Ну, я сейчас не стану, во-первых, забегая вперед, а во-вторых, может, вообще не стану высказывать предположения, отождествлял ли себя Булгаков с Мастером. С одной стороны, казалось бы, конечно, да. С другой стороны, великий писатель всегда больше и всегда меньше своих персонажей. С какого-то момента они начинают жить своей жизнью, общаясь с нами, а он продолжает жить своей жизнью. Здесь всегда есть несовпадения. Но вот появляется Пилат. И существует целая литература: сколько книг должен был прочитать Булгаков, чтобы создать свою версию события, какие источники он подымал, — это иногда бывает неинтересно, а иногда просто смешно, потому что не учитывается главный момент: воображение художника, которое, вообще говоря, действует по своим собственным законам. Которому не так много нужно знать, чтобы очень многое увидеть, показать, сказать.
Кто ж такой Пилат в романе? Вот обратите внимание, что во всех текстах о Иешуа там, собственно говоря, Иешуа — одиночка. Есть еще Левий Матвей, будущий евангелист Матфей, он же Петр, который записывает, но не то, что Иешуа говорит. Он все записывает, но не то, не то… Есть другие люди — всадники, первосвященники израильские. Другие люди — фон, написанный рукой Мастера. И на этом фоне, собственно говоря, две фигуры: Иешуа и Пилат. Остальных почти нет. Хотя это сделано великолепно, но почти нет. Это как прекрасный фон, сделанный рукой великого художника, скажем, Эль Греко, где вы только потом начинаете замечать, а где это у него источник света. А можете вообще и не заметить, вы поражены: картина углубляется, она становится объемной, она развертывается в пространстве, и даже, кажется, во времени (ну, я преклоняюсь перед Эль Греко). А потом замечаете фон, руки. И тут все остальное — фон, а важны отношения этих двух людей. Отношения, при которых каждый человек важен другому. Дело не только в том, что, общаясь с этим схваченным бродячим проповедником, римский военачальник, прокуратор, вдруг узнает в нем человека.
Главный вопрос, который они выясняют: что есть истина? На каких-то весах взвесить Истину и Власть. А что весит больше? Это никакая не конспирация, что там есть сдвижка во времени.
У романа свободное дыхание. И когда вы читаете его, вы тоже чувствуете себя свободным человеком — вы дышите. Он доискивается и вас приглашает доискиваться.

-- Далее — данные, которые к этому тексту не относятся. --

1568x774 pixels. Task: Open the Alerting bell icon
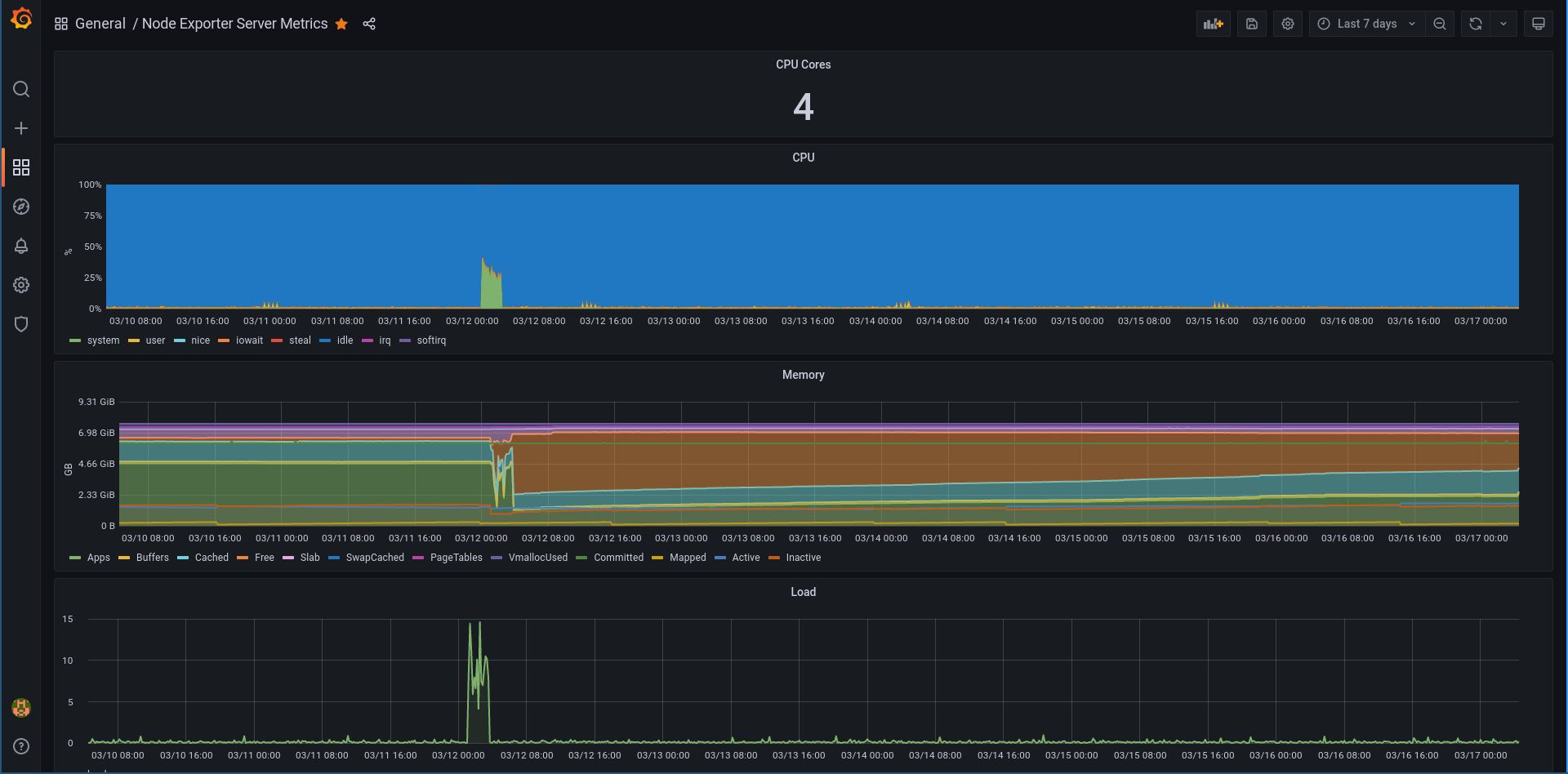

Булгаков и Мандельштам. Я скажу это начерно, шепотом, потому что еще не пора. Детский вопрос: кого поставить рядом, с кем сравнить, с кем сопоставить? Два гения, два мученика, два счастливых, два свободных человека, два свободно дышащих человека в несвободном городе, в несвободной стране.
Это тот странный язык, на котором люди могут понять друг друга без всякого эсперанто. Культура обращена не вообще ко всем людям, а к каждому отдельному человеку, а дальше уже его право и дело решать — к нему или не к нему.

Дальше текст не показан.